AVAILABLE DATA |
---+---
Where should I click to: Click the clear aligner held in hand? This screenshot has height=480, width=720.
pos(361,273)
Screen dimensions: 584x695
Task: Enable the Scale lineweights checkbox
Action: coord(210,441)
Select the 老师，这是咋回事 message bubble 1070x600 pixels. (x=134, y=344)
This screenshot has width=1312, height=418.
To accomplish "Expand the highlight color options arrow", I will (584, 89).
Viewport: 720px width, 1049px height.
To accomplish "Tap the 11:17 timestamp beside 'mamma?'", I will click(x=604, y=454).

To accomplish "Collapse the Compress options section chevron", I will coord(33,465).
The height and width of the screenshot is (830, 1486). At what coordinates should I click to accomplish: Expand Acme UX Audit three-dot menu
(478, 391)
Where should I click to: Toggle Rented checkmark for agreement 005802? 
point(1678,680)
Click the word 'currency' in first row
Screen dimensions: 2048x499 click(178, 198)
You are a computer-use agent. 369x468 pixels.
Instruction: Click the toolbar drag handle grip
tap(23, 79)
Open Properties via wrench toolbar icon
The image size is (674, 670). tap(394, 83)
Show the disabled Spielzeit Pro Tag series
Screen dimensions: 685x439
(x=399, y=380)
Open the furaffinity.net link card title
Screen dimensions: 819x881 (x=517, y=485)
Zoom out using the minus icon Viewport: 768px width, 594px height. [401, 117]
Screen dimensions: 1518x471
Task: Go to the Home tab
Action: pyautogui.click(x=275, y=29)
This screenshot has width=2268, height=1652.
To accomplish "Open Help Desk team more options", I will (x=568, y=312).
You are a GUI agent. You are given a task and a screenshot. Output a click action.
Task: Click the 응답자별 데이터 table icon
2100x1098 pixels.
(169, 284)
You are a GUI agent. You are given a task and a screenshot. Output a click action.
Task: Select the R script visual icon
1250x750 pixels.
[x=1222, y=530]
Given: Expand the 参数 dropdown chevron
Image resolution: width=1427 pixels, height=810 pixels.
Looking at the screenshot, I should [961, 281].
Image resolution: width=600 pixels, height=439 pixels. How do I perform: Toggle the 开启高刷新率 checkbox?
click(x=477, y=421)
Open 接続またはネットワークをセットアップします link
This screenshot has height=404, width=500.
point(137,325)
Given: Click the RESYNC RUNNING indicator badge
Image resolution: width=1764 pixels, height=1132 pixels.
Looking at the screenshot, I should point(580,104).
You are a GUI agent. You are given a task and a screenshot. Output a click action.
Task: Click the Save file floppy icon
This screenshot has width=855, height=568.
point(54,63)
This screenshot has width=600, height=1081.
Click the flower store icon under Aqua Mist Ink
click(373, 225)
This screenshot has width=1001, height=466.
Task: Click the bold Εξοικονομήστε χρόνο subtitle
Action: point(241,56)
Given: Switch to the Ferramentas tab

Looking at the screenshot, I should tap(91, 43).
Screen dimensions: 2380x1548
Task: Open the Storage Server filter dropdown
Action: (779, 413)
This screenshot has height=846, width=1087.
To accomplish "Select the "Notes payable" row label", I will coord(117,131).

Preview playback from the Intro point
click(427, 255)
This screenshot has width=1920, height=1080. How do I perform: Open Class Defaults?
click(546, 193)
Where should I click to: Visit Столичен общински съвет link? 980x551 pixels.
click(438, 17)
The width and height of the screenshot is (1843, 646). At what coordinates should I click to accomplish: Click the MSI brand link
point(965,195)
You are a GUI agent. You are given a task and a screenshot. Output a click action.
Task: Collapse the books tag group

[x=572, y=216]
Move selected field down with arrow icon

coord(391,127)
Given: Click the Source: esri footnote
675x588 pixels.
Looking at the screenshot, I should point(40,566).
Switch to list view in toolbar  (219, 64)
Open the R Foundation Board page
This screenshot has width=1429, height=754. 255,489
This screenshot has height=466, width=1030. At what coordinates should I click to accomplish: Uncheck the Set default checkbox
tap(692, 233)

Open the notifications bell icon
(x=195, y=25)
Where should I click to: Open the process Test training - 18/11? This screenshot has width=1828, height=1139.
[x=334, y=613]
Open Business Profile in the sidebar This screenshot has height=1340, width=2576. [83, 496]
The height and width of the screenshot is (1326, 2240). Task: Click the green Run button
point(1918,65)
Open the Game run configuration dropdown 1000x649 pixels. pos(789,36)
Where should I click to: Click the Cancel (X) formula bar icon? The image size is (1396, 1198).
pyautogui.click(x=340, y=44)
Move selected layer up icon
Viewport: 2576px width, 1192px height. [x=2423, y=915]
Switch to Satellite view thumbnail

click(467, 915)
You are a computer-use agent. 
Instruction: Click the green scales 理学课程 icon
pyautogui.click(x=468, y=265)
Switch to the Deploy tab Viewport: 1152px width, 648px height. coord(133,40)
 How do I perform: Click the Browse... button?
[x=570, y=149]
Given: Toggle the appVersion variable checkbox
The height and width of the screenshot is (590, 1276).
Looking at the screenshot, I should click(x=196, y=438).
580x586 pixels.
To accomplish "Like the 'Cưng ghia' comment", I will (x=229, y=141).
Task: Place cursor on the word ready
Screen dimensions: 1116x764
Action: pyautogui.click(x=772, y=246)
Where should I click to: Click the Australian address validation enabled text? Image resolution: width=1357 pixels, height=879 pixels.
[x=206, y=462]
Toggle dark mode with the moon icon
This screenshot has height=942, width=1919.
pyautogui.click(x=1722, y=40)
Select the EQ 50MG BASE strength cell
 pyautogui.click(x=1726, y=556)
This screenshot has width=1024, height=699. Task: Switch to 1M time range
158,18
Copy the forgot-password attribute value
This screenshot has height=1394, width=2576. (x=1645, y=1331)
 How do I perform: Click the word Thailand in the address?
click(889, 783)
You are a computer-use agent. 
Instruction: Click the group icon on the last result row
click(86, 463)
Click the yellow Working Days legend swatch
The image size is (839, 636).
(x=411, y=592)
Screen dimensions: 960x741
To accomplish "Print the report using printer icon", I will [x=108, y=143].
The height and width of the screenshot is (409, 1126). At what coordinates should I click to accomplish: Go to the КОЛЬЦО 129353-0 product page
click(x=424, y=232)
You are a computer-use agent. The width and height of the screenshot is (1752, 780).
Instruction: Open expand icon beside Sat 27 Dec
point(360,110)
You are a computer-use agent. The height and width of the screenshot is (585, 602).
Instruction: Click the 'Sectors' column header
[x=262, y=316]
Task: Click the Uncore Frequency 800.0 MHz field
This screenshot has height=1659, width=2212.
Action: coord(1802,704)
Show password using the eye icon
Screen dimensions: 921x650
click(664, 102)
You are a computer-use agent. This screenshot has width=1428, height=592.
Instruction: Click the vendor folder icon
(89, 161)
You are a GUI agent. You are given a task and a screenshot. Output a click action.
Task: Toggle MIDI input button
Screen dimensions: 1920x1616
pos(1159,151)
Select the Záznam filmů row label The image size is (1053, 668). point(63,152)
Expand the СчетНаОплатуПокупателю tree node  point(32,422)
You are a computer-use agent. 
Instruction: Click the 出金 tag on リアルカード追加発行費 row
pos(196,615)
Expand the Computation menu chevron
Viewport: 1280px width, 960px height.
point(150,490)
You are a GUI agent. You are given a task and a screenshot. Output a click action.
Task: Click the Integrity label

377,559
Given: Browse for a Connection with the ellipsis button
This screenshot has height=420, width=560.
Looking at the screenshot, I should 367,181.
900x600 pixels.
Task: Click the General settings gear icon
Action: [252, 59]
---+---
Print the lines above from the line with "The height and width of the screenshot is (409, 1126)." up to and including the line with "point(150,490)", exactly as they appear.

WRITTEN ANSWER |
The height and width of the screenshot is (409, 1126). At what coordinates should I click to accomplish: Go to the КОЛЬЦО 129353-0 product page
click(x=424, y=232)
You are a computer-use agent. The width and height of the screenshot is (1752, 780).
Instruction: Open expand icon beside Sat 27 Dec
point(360,110)
You are a computer-use agent. The height and width of the screenshot is (585, 602).
Instruction: Click the 'Sectors' column header
[x=262, y=316]
Task: Click the Uncore Frequency 800.0 MHz field
This screenshot has height=1659, width=2212.
Action: coord(1802,704)
Show password using the eye icon
Screen dimensions: 921x650
click(664, 102)
You are a computer-use agent. This screenshot has width=1428, height=592.
Instruction: Click the vendor folder icon
(89, 161)
You are a GUI agent. You are given a task and a screenshot. Output a click action.
Task: Toggle MIDI input button
Screen dimensions: 1920x1616
pos(1159,151)
Select the Záznam filmů row label The image size is (1053, 668). point(63,152)
Expand the СчетНаОплатуПокупателю tree node  point(32,422)
You are a computer-use agent. 
Instruction: Click the 出金 tag on リアルカード追加発行費 row
pos(196,615)
Expand the Computation menu chevron
Viewport: 1280px width, 960px height.
point(150,490)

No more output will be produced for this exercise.